§ **EXTRAIT SOURCE**
────────────────────────────────────────

J'estime, malgré mon attachement profond à ce mandat de député, que les électeurs m'ont renouvelé sans discontinuer dans les Deux-Sèvres depuis 1988, qu'il faut à un moment être cohérent entre ce que l'on s'apprête à dire et ce que l'on fait. J'ai donc décidé de respecter avant l'heure ce principe du non-cumul et de transmettre le flambeau de ma circonscription en continuant à y veiller de très près depuis la région, qui est le mandat que je garde. Je crois que la cohérence est une valeur politique de première importance, et c'est pourquoi je le fais.
Lola : Etes-vous pour un service minimum dans les services publics ? Estimez-vous normal qu'un pays soit paralysé par le personnel d'une entreprise publique en grève ?
Ségolène Royal : Je crois que c'est surtout le déficit de dialogue social qui pose problème. Personne ne fait grève de gaité de cœur, d'abord parce qu'on perd son salaire et qu'à un moment où le pouvoir d'achat régresse (voir plus haut), personne ne peut se permettre de perdre du salaire. Donc, il faut des relations sociales solides pour éviter les grèves et le désordre pour les usagers.

────────────────────────────────────────

§ **BLOC DE DONNÉES**
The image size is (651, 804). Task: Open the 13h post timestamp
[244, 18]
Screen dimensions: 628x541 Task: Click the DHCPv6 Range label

────────────────────────────────────────

§ **ÉNONCÉ 1**
Relevez, dans leur ordre d'apparition, toutes les formes écrites avec un trait d'union que contient l'extrait.
§ **ÉNONCÉ 2**
Reproduisez le passage de l'extrait qui commence aux mots « J'estime, malgré mon » et s'arrête après les mots « je le fais. ».

§ **RÉPONSE CORRECTE 1**
Deux-Sèvres
non-cumul
Etes-vous
Estimez-vous

§ **RÉPONSE CORRECTE 2**
J'estime, malgré mon attachement profond à ce mandat de député, que les électeurs m'ont renouvelé sans discontinuer dans les Deux-Sèvres depuis 1988, qu'il faut à un moment être cohérent entre ce que l'on s'apprête à dire et ce que l'on fait. J'ai donc décidé de respecter avant l'heure ce principe du non-cumul et de transmettre le flambeau de ma circonscription en continuant à y veiller de très près depuis la région, qui est le mandat que je garde. Je crois que la cohérence est une valeur politique de première importance, et c'est pourquoi je le fais.